It all started in April 2002, when Kanak Mani Dixit with his wife Shanta, gathered a group of forward-thinking friends to create a fledging SIRC – a centre that would provide holistic rehabilitation to those affected by spinal cord in jury.
The first of it’s kind in Nepal, it started with just a handful of beds in a few rooms generously donated by the Orthopedic Hospital in Jorpati. A mere six years later and under the strong vision and leadership of Board Members, Esha the Executive Director as well as the core staff, SIRC moved to the lush fields of the Saanga hills, Kavre in November 2008. The custom-built facility was made possible by the generous donations from Mountains to Mountains Foundation, Switzerland and Sir Michael Kadoorie of Hong Kong and officially opened by none other than Sir Edmund Hillary.
With careful guidance from Stephen and Maggie Mudloon of Livability International, the centre has grown from strength to strength, now with the space and expertise to provide services to 150 inpatients at any one time. This growth escalated rapidly following the earthquakes in April/May 2015, when SIRC played a pivotal role in the provision of rehabilitation services to those disabled and injured in the earthquake.
Since then, SIRC has played a key role in raising SCI awareness across Nepal, has extended it’s community outreach and follow-up with ex-patients, and has been responsible for the delivery of SCI-specific training to healthcare workers and first responders across Nepal.
All of this would not have been possible without three groups of people:
1. Commitment of the SIRC staff, who tirelessly advocate and work for the wellness of their patients;
2. A dedicated bunch of volunteers from the world over, who return over and over, freely giving their time and expertise for the benefit of those living with SCI;
3. The generosity of individual donors, small groups of donors from places like Bowen Island, as well as larger funding agencies such as UKAid (DfID), Direct Relief, Johanniter, Save the Children, Medecins Sans Frontieres and Rotary Clubs around the world.
It’s a project that focuses on the provision of targeted training and vocational skills to those living with SCI in Nepal. I love the idea of this project because it takes holistic rehabilitation to the next level. It offers participants the opportunity to improve their livelihoods and afford stability and security for their families.
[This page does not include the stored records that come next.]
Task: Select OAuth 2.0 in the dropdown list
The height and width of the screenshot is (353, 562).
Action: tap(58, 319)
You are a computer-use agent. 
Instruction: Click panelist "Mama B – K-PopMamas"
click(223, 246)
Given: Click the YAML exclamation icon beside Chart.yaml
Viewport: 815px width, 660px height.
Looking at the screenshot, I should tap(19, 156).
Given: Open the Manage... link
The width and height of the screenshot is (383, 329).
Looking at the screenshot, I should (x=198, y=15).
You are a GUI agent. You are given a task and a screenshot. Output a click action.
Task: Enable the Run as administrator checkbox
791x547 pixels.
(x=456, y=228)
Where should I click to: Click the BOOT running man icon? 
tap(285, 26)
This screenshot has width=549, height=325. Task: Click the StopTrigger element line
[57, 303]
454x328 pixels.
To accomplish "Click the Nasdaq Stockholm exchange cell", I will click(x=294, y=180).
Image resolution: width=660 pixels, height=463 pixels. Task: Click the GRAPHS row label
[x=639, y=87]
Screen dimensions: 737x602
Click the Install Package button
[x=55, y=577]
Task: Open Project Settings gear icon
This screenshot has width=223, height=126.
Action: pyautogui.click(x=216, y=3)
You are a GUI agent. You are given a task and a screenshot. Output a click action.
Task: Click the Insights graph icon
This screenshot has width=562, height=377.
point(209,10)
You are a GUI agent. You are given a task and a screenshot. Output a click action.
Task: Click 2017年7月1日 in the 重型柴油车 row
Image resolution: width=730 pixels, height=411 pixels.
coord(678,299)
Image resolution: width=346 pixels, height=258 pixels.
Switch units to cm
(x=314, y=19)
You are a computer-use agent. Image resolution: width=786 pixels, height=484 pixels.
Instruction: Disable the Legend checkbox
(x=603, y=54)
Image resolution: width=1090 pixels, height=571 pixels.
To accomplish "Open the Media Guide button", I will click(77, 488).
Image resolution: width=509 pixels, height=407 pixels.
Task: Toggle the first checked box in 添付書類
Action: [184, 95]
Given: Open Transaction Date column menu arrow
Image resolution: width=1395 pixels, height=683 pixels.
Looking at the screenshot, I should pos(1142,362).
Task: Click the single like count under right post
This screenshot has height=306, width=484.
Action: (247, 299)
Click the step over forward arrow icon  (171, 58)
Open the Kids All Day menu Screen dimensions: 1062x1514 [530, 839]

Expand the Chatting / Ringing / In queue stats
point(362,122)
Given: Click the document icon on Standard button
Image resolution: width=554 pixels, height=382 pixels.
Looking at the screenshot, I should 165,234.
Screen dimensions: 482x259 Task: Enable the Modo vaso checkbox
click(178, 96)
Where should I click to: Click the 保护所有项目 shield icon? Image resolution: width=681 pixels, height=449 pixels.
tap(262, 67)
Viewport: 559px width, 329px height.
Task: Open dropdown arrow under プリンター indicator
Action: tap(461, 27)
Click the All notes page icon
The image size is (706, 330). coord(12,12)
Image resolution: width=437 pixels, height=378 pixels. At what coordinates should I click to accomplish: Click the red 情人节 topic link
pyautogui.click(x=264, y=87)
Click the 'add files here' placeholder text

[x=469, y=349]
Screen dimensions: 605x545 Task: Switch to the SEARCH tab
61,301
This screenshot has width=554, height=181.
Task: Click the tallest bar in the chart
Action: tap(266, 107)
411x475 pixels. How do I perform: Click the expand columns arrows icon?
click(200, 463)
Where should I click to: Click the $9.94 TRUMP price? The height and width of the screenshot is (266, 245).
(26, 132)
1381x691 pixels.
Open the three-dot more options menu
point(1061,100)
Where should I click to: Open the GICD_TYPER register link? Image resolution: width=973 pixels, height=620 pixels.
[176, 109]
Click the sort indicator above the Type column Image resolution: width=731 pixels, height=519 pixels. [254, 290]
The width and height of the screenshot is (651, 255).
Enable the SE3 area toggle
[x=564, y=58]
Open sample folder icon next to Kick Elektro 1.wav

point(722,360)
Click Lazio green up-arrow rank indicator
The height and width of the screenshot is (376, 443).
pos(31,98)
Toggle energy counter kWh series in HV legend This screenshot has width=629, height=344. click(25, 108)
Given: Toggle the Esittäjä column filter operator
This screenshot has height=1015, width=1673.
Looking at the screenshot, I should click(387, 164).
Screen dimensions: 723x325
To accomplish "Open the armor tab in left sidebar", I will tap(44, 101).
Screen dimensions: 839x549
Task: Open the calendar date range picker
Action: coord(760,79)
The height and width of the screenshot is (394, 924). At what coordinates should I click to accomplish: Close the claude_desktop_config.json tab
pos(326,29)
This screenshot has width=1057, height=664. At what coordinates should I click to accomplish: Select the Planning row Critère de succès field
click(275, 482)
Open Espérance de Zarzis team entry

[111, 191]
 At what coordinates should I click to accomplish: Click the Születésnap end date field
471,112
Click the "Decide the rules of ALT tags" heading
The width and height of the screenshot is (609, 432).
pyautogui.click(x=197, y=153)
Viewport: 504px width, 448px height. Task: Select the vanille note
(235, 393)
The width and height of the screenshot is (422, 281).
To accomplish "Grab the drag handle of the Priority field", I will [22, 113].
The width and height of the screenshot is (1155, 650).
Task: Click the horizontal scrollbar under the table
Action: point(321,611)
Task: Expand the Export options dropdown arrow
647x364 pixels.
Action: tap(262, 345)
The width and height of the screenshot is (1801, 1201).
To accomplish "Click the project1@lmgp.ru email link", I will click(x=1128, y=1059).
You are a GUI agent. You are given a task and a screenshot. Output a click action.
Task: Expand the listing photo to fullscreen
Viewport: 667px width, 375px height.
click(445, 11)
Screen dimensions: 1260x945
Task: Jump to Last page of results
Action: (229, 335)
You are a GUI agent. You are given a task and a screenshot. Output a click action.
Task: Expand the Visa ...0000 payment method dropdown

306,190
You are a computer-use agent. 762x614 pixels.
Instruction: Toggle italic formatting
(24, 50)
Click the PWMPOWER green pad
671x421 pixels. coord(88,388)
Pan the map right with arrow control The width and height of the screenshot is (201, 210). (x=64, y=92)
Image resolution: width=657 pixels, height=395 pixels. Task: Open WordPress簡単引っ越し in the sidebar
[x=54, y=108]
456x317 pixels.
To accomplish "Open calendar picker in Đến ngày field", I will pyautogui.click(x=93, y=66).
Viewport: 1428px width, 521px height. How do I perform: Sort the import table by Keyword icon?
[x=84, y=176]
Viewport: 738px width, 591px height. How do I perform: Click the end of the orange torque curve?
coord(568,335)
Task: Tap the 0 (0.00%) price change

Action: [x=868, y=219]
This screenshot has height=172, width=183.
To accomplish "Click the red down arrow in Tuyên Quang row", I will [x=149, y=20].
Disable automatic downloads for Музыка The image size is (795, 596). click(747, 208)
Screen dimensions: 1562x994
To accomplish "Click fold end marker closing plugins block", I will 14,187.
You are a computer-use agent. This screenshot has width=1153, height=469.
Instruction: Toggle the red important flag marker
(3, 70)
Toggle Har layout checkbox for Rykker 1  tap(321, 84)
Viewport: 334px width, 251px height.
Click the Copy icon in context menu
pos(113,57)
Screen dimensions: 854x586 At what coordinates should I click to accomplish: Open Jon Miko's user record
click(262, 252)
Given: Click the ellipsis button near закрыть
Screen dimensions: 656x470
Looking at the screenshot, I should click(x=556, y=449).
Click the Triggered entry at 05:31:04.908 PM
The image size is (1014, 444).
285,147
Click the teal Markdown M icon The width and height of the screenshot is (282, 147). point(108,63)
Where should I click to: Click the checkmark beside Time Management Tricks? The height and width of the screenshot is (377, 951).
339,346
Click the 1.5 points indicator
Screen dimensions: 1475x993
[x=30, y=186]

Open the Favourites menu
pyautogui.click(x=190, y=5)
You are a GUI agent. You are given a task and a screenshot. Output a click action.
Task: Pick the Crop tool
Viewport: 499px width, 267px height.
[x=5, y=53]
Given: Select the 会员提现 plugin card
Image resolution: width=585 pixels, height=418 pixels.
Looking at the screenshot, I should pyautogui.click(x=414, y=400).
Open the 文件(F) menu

I promise, you will hear more of the VOICE project in a later blog post.
To my mind, a key component that makes SIRC what it is, is the vision and dedication of Drs Peter Wing and Claire Weeks, who through SpiNepal and it’s donors, have not only funded the education of two Nepali doctors in their respective specialties, but have also provided these young doctors with moral support and guidance as they build their careers, and improve the quality of medicine in Nepal.
In December 2016, Dr Prakash Paudel passed his exams to become a Neurosurgeon and is now focusing his efforts in securing a fellowship in spine surgery. Dr Raju Dhakal passed his exams in February 2017 and will be Nepal’s first Physical Medical and Rehabilitation specialist once his dissertation is complete this month. Dr Raju will be returning to Nepal soon after to become SIRC’s first Medical Director.
It sure is a Big Year for for everyone! You can keep up to date on the Doctors’ progress with the SpiNepal blog.
SIRC will be celebrating it’s 15th Anniversary with a number of events which I will try to capture for you here over the coming days.
In the meantime, let’s wish all the people associated with SIRC over the years, a Hearty Congratulations for its 15 years of service to those living with SCI in Nepal.